- Estratto del documento
◆ ◆ ◆

Comincia questa settimana il nostro viaggio nell’entroterra alla scoperta di realtà tenaci, combattive e in controtendenza. Oggi tocca alla storia del Bosco Fontana, caso più unico che raro. Una proprietà che si potrebbe immaginare demaniale è in realtà indivisa tra gli abitanti dei paesi che hanno dato vita a una fondazione per salvaguardare non solo il bosco ma anche produrre risorse da mettere al servizio della comunità intera. Il terreno, che si estende per oltre 300 ettari, si trova sopra al Lago della Lame, al confine con il Monte Aiona, nel Comune di Rezzoaglio.

◆ ◆ ◆

- Dati forniti
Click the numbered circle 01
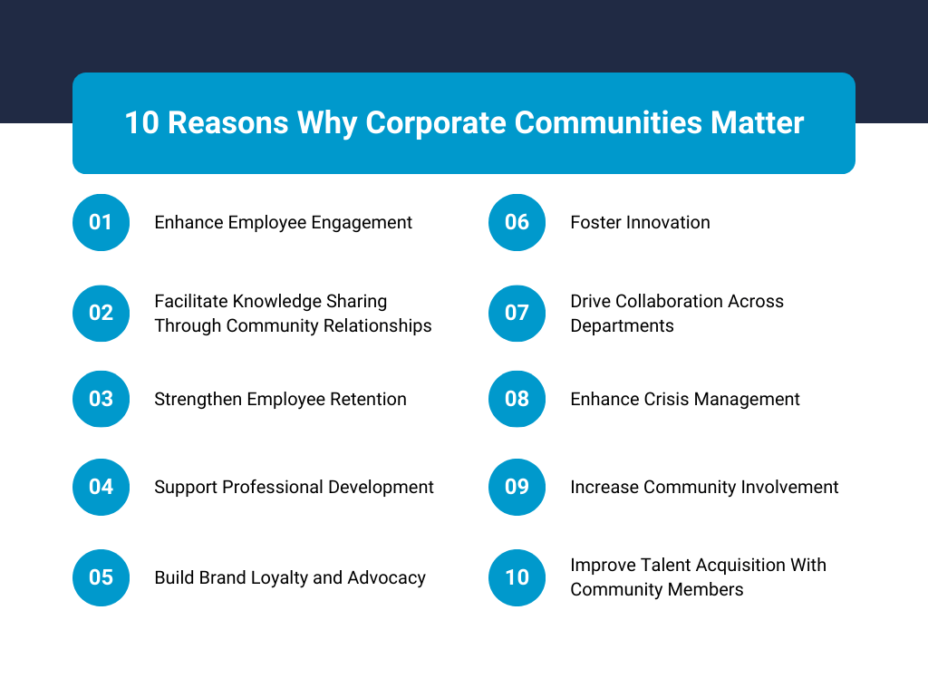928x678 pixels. [x=101, y=222]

◆ ◆ ◆

- Lavoro da svolgere
Ricopia parola per parola l'intero estratto sul Bosco Fontana riportato sopra.

- Risultato del compito
Comincia questa settimana il nostro viaggio nell’entroterra alla scoperta di realtà tenaci, combattive e in controtendenza. Oggi tocca alla storia del Bosco Fontana, caso più unico che raro. Una proprietà che si potrebbe immaginare demaniale è in realtà indivisa tra gli abitanti dei paesi che hanno dato vita a una fondazione per salvaguardare non solo il bosco ma anche produrre risorse da mettere al servizio della comunità intera. Il terreno, che si estende per oltre 300 ettari, si trova sopra al Lago della Lame, al confine con il Monte Aiona, nel Comune di Rezzoaglio.